## Text for analysis
■ ■ ■

Entertainment News
The No. 1 Source For Breaking Music, Film, and TV Headlines

Arkansas Governor Issues Cease and Desist Over Planned Rock Concert

on May 13, 2020, 9:06am

Arkansas will have to wait for its first rock concert as the state’s governor has issued a cease-and-desist order to the venue planning to stage the event.

As previously reported, Bishop Gunn singer/guitarist Travis McCready was set to play a limited-capacity concert at TempleLive in Forth Smith, Arkansas on Friday, May 22nd. It was to mark the first such live event to take place in the country since COVID-19 effectively shuttered the live music industry.

In order to adhere to social distancing guidelines, TempleLive had shed its capacity by 80%. Of the 229 seats available, tickets were sold in groups of two to 12. Additionally, all attendees would have had their temperature taken before entering the venue, and were required to wear face masks. The venue also planned to sell pre-packaged concessions, and promised to actively sanitize the site with fog sprayers and disinfectant.

However, that plan wasn’t good enough for Arkansas Governor Asa Hutchinson (R), who hit the venue with a cease-and-desist order on Monday, May 11th. Hutchinson’s main point of contention seems to be over the timing of the event, as it was to take place three days prior to the date (May 18th) in which the governor previously said that venues could reopen. Additionally, under the governor’s directives, group gatherings must be under 50 people.

■ ■ ■

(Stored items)
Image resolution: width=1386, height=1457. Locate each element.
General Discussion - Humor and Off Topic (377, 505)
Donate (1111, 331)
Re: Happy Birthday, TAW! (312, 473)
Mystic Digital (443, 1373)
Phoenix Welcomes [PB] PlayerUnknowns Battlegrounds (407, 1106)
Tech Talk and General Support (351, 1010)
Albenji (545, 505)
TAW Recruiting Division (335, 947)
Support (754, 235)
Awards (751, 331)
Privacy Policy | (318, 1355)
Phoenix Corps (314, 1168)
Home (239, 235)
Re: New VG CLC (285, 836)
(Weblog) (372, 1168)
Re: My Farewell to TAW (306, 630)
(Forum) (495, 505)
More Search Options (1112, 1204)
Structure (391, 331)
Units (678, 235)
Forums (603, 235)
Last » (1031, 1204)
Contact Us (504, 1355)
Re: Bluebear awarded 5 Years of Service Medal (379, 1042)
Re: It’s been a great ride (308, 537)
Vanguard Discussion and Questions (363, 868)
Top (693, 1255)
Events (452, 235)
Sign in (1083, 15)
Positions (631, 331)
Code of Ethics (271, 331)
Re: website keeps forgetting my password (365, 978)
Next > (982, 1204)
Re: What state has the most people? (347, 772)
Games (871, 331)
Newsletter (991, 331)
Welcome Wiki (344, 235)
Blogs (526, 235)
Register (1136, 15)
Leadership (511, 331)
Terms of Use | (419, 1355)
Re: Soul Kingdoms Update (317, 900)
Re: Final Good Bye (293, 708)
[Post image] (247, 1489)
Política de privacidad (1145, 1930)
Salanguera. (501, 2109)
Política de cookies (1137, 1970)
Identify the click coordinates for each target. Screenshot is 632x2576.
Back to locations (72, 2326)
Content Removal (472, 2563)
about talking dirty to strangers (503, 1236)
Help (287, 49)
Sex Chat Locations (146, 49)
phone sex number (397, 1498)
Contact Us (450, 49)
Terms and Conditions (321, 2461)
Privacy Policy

■ ■ ■

## Prompt
Continue the news article about the Arkansas governor's cease-and-desist order against the planned concert, starting after its final sentence.

## Answer
“That concert does not have our approval. It would happen three days before the authorized date, as well as a few other problems.” Hutchinson told reporters at a news conference (via 40/29 News). “We’ve looked at their plan, and the plan is insufficient as well.”

If TempleLive choses to defy Hutchinson’s orders and goes ahead with the concert as planned, the state liquor board could pull the venue’s license for future events.

A representative for TempleLive called the governor’s decision “really disappointing” and said it was evaluating its options.

For now, it seems like drive-in concerts will be the closest thing we get to live music for the foreseeable future.